Embolization makes ischemia of the affected tissues. TACE-generated ischemia can raise angiogenesis factors which accelerate regeneration of residual tumor cells and account for the high rate of local recurrence. The combination use of antiangiogenic drugs and TACE should help to decrease the recurrence rate, but this must be verified in clinical studies. Sorafenib in combination with TACE will significantly prolong the life expectancy of HCC patients, although systemic chemotherapies have proved disappointing for the treatment of HCC [29]. After using such angiogenesis inhibitors, antiangiogenesis resistance may develop in HCC. Novel agents are being investigated to overcome this resistance, such as brivanib [70]. Several other angiogenesis inhibitors are also in development to treat HCC both for first-line use and for use following sorafenib failure [70].

Nowadays, TACE as a local ablative treatment is able to induce local disease control and to prolong survival and might even achieve survival similar to surgical resection; however, the high rates of recurrence of HCC after successful control of local tumor spread are the reason to consider that procedure as a noncurative treatment option. In contrast to necrosis resulted from TACE, apoptosis is not commonly accompanied by an inflammatory response that causes collateral cell damage. Thus combination of intratumoral or intraarterial injection of p53 products with TACE, with embolization effects of tumor tissue ischemia and necrosis, may be synergic and improve survival. It is an attempt to achieve a synergism of external stimuli and cellular p53 gene expression for the induction of apoptosis of liver cancer cells.

For improving the performance of TACE and reducing TACE practitioner’s exposure to X-ray, we now have the concept of robot-assisted catheter insertion. Inspired by the idea of computer-aided surgery and taking advantage of the rapid advancement in imaging and robotic technologies, researchers will construct an integrated performance navigation and medical robotic system for safer and more refined practice of catheterization [71].

7. Conclusion

TACE develops gradually from the procedures of diagnostic angiography and transcatheter injection of agents and is in particular performed in the treatment of HCC. TACE also has a role in delaying the progression of HCC as a bridge therapy to orthotopic liver transplantation.

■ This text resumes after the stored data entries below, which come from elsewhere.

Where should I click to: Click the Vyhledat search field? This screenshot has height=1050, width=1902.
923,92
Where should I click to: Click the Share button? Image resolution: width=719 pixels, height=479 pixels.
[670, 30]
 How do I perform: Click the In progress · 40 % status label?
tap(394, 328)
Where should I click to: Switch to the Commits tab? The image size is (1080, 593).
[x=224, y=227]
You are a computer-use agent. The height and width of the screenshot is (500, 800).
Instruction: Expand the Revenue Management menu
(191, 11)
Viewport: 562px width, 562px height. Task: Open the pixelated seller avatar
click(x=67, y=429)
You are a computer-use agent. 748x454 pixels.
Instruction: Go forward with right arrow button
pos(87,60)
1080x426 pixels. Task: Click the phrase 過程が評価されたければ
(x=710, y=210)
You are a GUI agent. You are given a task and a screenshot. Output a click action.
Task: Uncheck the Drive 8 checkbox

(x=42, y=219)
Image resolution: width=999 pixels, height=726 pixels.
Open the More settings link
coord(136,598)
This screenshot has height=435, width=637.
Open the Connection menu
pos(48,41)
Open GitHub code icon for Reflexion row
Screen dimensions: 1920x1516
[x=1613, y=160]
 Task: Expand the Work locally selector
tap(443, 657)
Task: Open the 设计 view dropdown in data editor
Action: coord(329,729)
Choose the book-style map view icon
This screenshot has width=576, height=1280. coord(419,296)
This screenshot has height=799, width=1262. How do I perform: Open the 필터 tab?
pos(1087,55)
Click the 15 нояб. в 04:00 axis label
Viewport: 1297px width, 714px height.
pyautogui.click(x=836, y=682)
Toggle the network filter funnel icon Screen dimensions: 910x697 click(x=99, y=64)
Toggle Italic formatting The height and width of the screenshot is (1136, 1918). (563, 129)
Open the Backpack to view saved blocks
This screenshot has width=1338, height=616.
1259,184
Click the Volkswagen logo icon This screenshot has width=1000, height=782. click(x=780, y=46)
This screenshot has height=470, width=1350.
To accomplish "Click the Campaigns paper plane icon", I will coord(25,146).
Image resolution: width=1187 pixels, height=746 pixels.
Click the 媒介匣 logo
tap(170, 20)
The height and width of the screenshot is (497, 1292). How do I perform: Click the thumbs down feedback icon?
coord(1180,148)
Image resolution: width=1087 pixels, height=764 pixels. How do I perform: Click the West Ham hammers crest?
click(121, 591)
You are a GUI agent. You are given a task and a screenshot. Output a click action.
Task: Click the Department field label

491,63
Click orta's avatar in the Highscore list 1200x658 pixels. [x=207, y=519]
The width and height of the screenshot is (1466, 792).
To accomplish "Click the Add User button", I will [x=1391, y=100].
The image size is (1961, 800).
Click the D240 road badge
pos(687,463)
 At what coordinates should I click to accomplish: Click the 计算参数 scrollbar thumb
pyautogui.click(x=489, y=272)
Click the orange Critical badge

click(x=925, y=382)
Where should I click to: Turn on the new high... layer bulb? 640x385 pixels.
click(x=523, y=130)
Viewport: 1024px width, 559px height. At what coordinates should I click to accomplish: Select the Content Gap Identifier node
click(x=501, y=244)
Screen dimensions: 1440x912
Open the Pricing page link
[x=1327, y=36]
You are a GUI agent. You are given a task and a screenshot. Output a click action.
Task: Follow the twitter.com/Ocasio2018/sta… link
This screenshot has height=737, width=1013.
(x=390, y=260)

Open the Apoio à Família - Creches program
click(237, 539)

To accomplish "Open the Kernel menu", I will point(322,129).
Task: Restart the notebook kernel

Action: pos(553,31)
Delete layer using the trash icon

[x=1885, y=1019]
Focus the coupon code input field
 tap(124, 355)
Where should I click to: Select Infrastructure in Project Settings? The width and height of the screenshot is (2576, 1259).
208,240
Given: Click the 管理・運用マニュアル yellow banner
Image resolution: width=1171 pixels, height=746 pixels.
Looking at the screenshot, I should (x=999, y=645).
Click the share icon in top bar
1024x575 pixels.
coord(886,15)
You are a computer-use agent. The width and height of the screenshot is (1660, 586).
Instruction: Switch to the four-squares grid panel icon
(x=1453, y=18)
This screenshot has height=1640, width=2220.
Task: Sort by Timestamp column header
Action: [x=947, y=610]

In recent years, it is indicated in selected patients with early-stage HCC. Careful patient selection is crucial for great outcome in the treatment of HCC with TACE. Fewer tumor numbers, smaller tumor size, and better liver function predict better tumor response and higher survival rates. Current protocols of TACE are heterogeneous in the choice, dosage, concentration, rate of injection of the chemotherapeutic agent, and optimal retreatment strategy, usually decided by institutional and personal referral. Large cohort studies are necessary to further define various TACE protocols for improving therapeutic outcome of HCC. Combination use of TACE with other local ablative therapies has achieved excellent results in the treatment of HCC.